I am playing around with makefiles and I came across %.o or %.c. From what I understood, it specify all c or o files. But why this work:

%.o: %.c
        $(CC) -c $^  -o $@  

and this doesn't work

SOURCE := $(wildcard *.c)

        $(CC) -c $^  -o $@

Both expression specify all the files. so what %.o: symbol in make file does ?

2 Answers 2


The construct:

%.o: %.c
        $(CC) -c $^ -o $@  

is a pattern rule, which is a type of implicit rule. It specifies one target and one dependency, and causes one invocation of $(CC) for each target. While this:

SOURCE := $(wildcard *.c)

$(SOURCE:.c=.o): $(SOURCE)
        $(CC) -c $^ -o $@

is a standard rule but it has (possibly) many targets and many dependencies. Yet for all of that, it will only invoke $(CC) once.
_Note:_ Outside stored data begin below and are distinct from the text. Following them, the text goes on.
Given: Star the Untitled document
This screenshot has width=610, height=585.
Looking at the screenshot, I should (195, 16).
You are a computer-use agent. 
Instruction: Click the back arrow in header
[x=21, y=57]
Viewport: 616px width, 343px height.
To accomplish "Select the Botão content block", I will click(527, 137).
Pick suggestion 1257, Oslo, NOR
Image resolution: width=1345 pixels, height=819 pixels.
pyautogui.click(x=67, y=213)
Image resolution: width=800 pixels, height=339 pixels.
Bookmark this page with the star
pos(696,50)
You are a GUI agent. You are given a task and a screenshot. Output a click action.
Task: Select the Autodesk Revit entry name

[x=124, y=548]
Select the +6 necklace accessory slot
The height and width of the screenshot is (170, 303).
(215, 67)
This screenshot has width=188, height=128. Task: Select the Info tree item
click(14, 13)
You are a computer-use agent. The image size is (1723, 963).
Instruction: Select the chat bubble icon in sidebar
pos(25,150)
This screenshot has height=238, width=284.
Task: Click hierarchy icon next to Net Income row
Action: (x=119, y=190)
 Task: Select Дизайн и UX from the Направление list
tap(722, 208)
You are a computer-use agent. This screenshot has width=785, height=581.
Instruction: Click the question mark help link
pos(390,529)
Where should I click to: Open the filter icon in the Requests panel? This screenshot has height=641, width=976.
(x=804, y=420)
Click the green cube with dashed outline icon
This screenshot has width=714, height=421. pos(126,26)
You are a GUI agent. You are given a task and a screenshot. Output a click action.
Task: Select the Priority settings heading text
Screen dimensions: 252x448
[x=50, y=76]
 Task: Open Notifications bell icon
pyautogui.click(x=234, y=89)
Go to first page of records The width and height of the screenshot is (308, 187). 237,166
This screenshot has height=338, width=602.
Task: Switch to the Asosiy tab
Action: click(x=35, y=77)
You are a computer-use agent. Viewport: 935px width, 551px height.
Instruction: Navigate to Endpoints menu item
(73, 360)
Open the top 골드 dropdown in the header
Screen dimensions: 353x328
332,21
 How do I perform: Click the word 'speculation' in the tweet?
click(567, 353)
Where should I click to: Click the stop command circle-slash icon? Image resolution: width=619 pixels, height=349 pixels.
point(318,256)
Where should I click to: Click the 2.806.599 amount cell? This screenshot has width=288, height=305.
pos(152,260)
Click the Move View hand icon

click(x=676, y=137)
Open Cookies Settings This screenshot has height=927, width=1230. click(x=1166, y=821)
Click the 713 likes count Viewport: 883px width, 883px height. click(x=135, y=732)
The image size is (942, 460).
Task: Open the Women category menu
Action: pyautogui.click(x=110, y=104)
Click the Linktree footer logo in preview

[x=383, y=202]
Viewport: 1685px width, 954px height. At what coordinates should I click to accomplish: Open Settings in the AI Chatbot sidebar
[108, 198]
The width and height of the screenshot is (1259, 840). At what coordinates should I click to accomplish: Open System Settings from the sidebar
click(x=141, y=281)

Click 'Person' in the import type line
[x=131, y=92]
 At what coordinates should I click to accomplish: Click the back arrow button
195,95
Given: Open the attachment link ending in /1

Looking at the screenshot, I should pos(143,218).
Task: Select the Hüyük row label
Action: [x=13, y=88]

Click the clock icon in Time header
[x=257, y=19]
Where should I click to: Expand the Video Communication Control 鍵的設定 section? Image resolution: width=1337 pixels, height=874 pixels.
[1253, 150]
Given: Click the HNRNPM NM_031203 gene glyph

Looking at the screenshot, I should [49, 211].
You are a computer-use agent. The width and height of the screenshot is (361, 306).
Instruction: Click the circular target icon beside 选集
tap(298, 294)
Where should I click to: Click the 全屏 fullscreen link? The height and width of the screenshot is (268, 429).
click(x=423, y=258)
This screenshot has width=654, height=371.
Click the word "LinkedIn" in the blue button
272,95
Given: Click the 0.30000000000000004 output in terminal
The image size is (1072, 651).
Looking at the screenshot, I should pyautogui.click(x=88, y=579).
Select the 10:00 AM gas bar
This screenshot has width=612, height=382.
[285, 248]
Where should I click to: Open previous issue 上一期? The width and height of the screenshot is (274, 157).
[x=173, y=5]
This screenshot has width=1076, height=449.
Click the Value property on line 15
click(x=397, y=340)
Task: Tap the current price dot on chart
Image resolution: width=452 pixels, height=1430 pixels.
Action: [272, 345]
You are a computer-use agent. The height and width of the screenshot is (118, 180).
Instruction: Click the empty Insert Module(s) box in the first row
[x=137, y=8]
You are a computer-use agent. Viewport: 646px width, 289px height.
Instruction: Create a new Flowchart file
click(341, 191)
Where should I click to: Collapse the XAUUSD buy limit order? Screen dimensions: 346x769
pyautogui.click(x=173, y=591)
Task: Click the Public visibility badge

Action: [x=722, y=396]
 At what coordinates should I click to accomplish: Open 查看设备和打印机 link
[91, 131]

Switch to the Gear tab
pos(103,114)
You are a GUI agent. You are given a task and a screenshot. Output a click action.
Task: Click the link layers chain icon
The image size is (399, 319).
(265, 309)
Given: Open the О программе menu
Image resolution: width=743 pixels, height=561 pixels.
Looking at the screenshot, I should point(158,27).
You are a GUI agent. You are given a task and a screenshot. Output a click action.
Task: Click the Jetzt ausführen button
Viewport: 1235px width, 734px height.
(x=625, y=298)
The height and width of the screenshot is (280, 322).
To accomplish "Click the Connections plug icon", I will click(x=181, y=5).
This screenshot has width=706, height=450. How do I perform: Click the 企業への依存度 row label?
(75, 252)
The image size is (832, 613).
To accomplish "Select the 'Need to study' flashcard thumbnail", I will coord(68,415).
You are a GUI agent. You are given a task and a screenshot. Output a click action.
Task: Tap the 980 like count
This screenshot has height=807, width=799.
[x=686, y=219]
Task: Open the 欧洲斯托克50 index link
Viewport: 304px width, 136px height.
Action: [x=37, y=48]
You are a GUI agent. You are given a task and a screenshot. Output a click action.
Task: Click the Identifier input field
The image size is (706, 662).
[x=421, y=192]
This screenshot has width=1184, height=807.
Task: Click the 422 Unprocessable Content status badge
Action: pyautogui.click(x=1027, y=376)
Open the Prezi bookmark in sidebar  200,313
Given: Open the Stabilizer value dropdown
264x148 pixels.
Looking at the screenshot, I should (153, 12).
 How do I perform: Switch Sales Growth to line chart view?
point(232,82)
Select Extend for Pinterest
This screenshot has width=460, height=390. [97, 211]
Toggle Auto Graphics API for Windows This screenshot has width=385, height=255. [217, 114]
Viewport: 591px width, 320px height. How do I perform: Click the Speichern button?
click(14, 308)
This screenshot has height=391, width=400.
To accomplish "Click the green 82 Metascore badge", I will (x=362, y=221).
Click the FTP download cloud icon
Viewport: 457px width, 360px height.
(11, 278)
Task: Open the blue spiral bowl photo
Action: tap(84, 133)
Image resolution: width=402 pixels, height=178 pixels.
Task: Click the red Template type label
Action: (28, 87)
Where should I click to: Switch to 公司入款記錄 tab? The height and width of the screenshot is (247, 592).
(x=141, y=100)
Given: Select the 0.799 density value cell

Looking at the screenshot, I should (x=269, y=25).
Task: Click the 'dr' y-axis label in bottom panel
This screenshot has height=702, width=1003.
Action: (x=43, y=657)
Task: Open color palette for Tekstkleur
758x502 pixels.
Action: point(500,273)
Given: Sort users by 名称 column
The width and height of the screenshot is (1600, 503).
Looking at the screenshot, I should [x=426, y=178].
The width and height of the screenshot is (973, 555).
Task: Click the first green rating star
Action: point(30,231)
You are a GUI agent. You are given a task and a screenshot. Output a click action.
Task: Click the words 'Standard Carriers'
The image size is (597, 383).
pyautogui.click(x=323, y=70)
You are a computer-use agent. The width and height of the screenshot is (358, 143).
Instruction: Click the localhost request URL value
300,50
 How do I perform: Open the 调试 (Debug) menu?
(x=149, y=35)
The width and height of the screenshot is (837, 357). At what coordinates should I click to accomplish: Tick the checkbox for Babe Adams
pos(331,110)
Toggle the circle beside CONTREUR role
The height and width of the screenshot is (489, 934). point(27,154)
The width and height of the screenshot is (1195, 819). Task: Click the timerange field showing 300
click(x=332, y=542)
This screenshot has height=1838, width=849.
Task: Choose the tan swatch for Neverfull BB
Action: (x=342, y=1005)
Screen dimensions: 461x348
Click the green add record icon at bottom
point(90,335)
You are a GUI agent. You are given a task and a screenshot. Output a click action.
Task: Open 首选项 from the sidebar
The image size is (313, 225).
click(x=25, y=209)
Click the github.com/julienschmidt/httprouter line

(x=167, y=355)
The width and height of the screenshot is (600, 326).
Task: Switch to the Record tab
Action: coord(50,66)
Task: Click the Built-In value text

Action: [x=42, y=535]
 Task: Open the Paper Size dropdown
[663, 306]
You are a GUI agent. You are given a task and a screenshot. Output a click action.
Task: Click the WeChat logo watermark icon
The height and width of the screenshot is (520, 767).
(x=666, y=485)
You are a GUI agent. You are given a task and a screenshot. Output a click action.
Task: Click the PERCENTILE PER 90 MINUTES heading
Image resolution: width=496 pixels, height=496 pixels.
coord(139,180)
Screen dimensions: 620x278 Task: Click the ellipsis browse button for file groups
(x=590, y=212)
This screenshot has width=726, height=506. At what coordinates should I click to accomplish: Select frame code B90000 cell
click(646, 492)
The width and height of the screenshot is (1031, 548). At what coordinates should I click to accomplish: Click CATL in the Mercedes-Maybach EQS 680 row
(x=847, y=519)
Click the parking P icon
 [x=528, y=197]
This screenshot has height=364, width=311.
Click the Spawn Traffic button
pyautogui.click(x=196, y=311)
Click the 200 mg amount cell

Both expression specify all the files.

Nope, the first rule tells make how to obtain an .o file given the corresponding .c file. Note the singular: a single file.

The second rule (claims to) tell make how to obtain a bunch of .o files, given another bunch of corresponding .c files. Note the plural: all .c files resulting from the *.c globbing.

On a side note, %.o: %c is a GNU extension.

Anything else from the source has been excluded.